In 2016, Sergey Zagoruyko and Nikos Komodakis introduced Wide Residual Networks (WRN), which challenged the prevailing trend of making networks deeper.^[2] They demonstrated that a 16-layer wide residual network could match or exceed the accuracy of a 1000-layer thin residual network with a comparable number of parameters, while being several times faster to train.^[2] Their experiments on CIFAR-10, CIFAR-100, SVHN, COCO, and ImageNet showed that increasing width is often a more computationally efficient strategy than increasing depth.^[2]

Wide residual networks addressed two key problems with extremely deep networks:^[2]

Diminishing feature reuse: as networks grow very deep, gradients and information flow can degrade, causing earlier layers to contribute less to learning.
Training efficiency: each additional layer adds both computational cost and training time, with diminishing returns in accuracy.

Tasks to complete:
1. In the passage on wide residual networks, how many layers did the wide network have that matched or beat a 1000-layer thin residual network?
2. Resume the passage on wide residual networks after its final sentence and continue it.

Data block:
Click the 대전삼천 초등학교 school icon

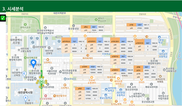pos(163,51)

Answers to each task:
1. 16 layers.

2.
Neural tangent kernel and infinite-width networks

Theoretical work on infinitely wide neural networks has revealed connections between wide networks and kernel methods. The Neural Tangent Kernel (NTK) framework, developed by Jacot, Gabriel, and Hongler in 2018, showed that in the limit of infinite width, a neural network's training dynamics become equivalent to kernel regression with a specific kernel (the NTK).^[9] In this regime, known as the "lazy training" regime, the network's parameters barely move from their initialization, and the network effectively fits the data by reweighting a fixed set of basis functions rather than learning new representations.^[9]

This theoretical result has practical implications: very wide networks may behave more like kernel methods and less like feature-learning neural networks. Finite-width networks used in practice do learn representations and exhibit feature learning, which is considered one of the most important properties of deep learning. The NTK framework helps explain why simply making a network wider does not always improve performance and why depth plays a complementary role in learning hierarchical features.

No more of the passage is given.